Josseran negó con la cabeza. No. Qubilay no le había confiado aquella información, a pesar de que sospechaba lo que pasaba. Pocos días atrás había visto un enorme ejército de soldados abandonando la ciudad y dirigiéndose al oeste. Ya conocía el conflicto que existía entre los dos hermanos y con lo que Qubilay le comentó aquella tarde durante la cacería, supuso que terminaría en una guerra.
—Ahora Ariq Böke también se hace llamar kan de kanes y lo respalda la Estirpe de Oro, los descendientes de Gengis Kan.
—Por lo tanto, tu padre es el usurpador.
—¿Usurpador? —Sonrió—. Deja que te diga esto. La mayor parte de los soldados de mi padre son reclutas, chinos, uigures, tangutos o burmeses, pero han sido entrenados en las tácticas de los mongoles y por generales mongoles. La infantería está armada con espadas cortas, no para ser usadas contra soldados sino contra caballos. Antaño, el enorme número de nuestros enemigos no significaba nada frente a la caballería tártara. Pero ahora, gracias a mi padre, los soldados chinos y uigures a quienes con tanta facilidad derrotó, están a la altura de los tártaros. Qubilay ha perdido su patria y su legitimidad, pero en cambio ha ganado un imperio. De modo que ahora el usurpador es Ariq Böke. Porque con tanta seguridad como que el sol saldrá y se pondrá, no vencerá a mi padre en el campo de batalla y no es la legitimidad sino el poder lo que hace a un emperador.
—¿Y tú qué piensas? —susurró Josseran.
—¿Yo? —preguntó ella sin haber comprendido bien la pregunta.
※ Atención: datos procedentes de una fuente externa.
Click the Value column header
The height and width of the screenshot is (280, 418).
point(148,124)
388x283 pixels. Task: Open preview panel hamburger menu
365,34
—¿Qué gran kan crees que es el usurpador?
—En mi caso no tiene importancia porque no soy ni mongola ni china. Llevo la sangre de Gengis Kan, pero tengo los pies de una princesa china. No puedo montar a caballo, ni siquiera caminar como una mujer. Mi padre me ha sacrificado a la nación que conquistó.
En aquel momento Josseran comprendió por qué motivo Miao-yen odiaba a su padre y por qué le había revelado tantas cosas referentes al alma del emperador. Sintió una tremenda tristeza por ella.
—Ahora tengo que marcharme —dijo. No se le ocurría qué más decir.
—Espero que nos volvamos a ver.
—No me parece probable que se produzca ese feliz acontecimiento. Pero te deseo la paz de Dios.
—A ti también. Y mil bendiciones para Nuestro Padre-que-es-tá-en-el-cielo —que era el nombre que le había puesto a Guillermo.
—Mi señora —murmuró él, inclinándose.
Y allí, en el jardín de la fuente refrescante, dejó a aquella princesa con corazón de tártara, cuerpo de muñeca y los pequeños, terribles y hermosos pies de lirio de una criatura.
Comenzaron la marcha en la segunda luna de otoño, acompañados por cien soldados imperiales. Sartaq iba a la vanguardia con Hombre Borracho y Hombre Furioso. Fueron por el camino del sur, hacia los pueblos y ciudades que se extendían a lo largo de las verdes planicies de Catay y que conducía al primer sendero polvoriento y precario de la Ruta de la Seda, hacia el oeste.